119Compounding the possibility for error was that the figure provided was a full-time rather than part-time figure.[106] In order to arrive at an hourly rate, Counsel for the defendant had to divide the figure by 38 and apply it to the hours of work he submitted Ms Aitken could work in suitable employment. In the absence of evidence that this was an appropriate way to determine the rate, I cannot rely on it.

[106]Ryan v Victorian WorkCover Authority [2023] VCC 2300, [60]

120In contrast, the Flexi-Personnel figures are based on an hourly rate obtained from the relevant industrial instrument applicable to the roles that have been identified as suitable, exclusive of applicable penalty rates and allowances.[107]

[107]      Exhibit P1, PFACB 96-97

121I therefore prefer the opinion of Flexi-Personnel to IPAR on the relevant hourly rates to be applied.

122Applying these figures, based on 32 hours per week “after injury” Ms Aitken can earn $49,137.92 gross per year as an Employment Consultant – Youth Offenders, $45,194.24 gross per year as a Youth Worker – Support and $51,816.96 as a Social Worker.

123As all these figures fall below the 60 per cent threshold, I find that Ms Aitken has a 40 per cent or more loss of earning capacity because of the injury sustained to her cervical spine on 27 September 2018.
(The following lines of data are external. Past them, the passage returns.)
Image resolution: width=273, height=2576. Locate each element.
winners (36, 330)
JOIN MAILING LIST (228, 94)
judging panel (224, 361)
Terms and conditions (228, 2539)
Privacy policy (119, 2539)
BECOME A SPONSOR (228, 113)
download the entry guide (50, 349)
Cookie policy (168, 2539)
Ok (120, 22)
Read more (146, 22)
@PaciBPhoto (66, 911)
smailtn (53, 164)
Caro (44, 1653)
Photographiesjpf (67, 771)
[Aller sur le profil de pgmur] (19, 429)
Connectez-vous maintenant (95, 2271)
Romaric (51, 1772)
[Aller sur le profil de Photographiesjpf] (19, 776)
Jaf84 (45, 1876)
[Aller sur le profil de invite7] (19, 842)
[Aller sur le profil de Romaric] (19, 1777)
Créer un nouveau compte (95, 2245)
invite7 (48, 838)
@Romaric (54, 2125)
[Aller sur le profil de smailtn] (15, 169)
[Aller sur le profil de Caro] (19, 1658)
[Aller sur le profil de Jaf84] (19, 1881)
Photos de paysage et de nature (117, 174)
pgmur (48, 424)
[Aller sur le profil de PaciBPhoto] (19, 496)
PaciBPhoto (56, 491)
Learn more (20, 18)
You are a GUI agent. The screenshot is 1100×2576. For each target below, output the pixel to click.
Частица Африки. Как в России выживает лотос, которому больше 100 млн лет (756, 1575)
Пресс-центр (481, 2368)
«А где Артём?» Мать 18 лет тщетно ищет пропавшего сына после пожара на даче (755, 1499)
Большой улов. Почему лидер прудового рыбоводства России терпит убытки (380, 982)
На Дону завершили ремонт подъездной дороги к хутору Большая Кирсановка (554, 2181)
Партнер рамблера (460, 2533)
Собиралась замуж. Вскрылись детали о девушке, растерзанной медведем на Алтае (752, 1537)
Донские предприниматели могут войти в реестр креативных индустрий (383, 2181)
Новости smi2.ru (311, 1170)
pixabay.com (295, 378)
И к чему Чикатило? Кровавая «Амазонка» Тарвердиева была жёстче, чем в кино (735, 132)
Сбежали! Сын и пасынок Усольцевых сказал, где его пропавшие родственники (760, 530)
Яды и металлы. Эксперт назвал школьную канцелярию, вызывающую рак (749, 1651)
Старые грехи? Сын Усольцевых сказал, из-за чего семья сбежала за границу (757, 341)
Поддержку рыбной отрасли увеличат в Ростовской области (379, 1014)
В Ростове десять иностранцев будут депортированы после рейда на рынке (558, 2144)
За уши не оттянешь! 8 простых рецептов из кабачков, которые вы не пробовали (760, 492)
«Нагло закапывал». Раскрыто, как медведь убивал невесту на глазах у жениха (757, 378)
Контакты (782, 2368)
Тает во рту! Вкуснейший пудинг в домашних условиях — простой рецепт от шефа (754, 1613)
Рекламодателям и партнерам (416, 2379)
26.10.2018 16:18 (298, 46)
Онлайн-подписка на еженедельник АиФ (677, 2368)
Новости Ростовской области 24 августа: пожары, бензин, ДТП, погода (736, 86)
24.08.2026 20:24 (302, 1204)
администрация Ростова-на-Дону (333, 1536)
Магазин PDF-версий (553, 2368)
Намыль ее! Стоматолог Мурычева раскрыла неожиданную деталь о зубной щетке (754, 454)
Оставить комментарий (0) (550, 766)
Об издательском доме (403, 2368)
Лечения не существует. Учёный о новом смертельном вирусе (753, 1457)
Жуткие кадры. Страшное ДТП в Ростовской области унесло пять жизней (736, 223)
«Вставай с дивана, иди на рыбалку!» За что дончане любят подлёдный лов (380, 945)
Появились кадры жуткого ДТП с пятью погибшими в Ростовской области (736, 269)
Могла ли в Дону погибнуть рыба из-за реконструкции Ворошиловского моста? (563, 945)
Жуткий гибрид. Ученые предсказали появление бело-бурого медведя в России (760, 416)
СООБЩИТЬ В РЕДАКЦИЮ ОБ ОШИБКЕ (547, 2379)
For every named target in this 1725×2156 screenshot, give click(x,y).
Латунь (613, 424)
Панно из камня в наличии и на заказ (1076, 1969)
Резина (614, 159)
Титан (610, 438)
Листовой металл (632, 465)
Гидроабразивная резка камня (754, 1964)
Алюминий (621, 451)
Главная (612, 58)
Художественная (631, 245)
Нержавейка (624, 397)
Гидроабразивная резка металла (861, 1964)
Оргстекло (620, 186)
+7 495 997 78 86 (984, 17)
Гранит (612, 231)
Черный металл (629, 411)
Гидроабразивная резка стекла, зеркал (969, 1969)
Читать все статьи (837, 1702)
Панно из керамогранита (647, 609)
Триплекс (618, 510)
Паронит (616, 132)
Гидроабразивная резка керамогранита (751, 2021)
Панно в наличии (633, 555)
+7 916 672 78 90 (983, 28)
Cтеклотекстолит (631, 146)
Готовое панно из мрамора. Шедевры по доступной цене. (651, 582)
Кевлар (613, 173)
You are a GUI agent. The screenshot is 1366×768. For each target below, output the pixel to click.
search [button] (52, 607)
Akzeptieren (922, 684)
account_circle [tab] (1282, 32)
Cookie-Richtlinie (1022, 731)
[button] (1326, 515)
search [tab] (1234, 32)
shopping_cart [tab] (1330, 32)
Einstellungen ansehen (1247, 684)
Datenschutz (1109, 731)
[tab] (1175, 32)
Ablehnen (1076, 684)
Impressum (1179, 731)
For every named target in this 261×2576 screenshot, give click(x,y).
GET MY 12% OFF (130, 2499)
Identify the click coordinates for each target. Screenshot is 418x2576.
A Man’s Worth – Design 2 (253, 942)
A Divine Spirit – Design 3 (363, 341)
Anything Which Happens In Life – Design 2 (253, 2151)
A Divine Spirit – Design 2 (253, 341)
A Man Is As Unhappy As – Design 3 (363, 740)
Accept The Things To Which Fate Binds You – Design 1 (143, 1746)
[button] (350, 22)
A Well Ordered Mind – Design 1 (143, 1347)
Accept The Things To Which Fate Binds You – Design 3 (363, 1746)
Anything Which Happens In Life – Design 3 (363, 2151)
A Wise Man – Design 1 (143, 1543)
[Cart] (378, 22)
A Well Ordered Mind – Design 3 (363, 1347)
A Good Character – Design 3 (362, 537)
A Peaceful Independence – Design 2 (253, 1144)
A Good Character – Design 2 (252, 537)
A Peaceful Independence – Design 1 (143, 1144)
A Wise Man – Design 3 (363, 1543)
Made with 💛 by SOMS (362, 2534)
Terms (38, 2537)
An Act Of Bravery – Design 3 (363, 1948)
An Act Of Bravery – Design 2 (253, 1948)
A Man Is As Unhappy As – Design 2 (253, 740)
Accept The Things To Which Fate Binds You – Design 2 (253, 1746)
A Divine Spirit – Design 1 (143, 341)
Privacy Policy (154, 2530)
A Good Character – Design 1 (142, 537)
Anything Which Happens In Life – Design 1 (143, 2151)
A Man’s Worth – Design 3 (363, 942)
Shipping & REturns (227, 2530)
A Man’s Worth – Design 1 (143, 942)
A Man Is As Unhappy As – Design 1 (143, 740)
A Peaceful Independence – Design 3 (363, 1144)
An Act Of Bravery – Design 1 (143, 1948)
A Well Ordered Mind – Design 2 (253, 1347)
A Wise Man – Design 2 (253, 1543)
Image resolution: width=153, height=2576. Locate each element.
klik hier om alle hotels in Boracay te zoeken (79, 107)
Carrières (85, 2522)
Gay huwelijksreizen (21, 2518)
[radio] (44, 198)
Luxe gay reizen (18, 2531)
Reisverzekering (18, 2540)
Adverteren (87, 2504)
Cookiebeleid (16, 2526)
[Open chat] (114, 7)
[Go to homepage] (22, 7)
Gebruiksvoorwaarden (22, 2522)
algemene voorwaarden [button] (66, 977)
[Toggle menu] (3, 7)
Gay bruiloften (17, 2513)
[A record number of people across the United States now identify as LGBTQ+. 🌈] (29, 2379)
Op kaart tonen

Does Ms Aitken have a permanent severe mental or behavioural disturbance or disorder, and if so, is it productive of a 40 per cent or more loss of earning capacity?

124As I have concluded that because of her neck injury Ms Aitken may bring a common law proceeding for both pain and suffering and pecuniary loss damages, it is unnecessary to consider in detail the alternate claim based on a psychiatric injury. 

125But for completeness and very much as an overview, I accept that because of the accepted neck injury, Ms Aitken developed a diagnosed psychiatric condition and that the condition persists. This conclusion is consistent with the whole of the relevant medical evidence as set out. 

126But, on my assessment of the evidence, it is the physical injury which restricts Ms Aitken’s capacity for work and mostly impacts her ability to engage in daily activity. 

127I accept the medical evidence is that Ms Aitken has an ongoing psychiatric condition that causes consequences to her. But on my assessment those consequences could be termed marked or significant, but fall below the 'very considerable' test and are not severe. 

128Further, to the extent that the relevant experts expressed opinions about work capacity based on the psychiatric condition, unlike the medical evidence of physical injury, there is no recent opinion that places a limit on the number of hours that Ms Aitken could now work in 'suitable employment'. 

129Therefore, I conclude that the alternate paragraph (c) claim is not made out. 

Conclusion

130I find that Ms Aitken is entitled to leave to proceed with a claim for damages based on her pecuniary loss and her pain and suffering because of the injury to her cervical spine sustained on 27 September 2018.

131I ask the parties to draft orders to reflect this finding and will hear from the parties on the question of costs.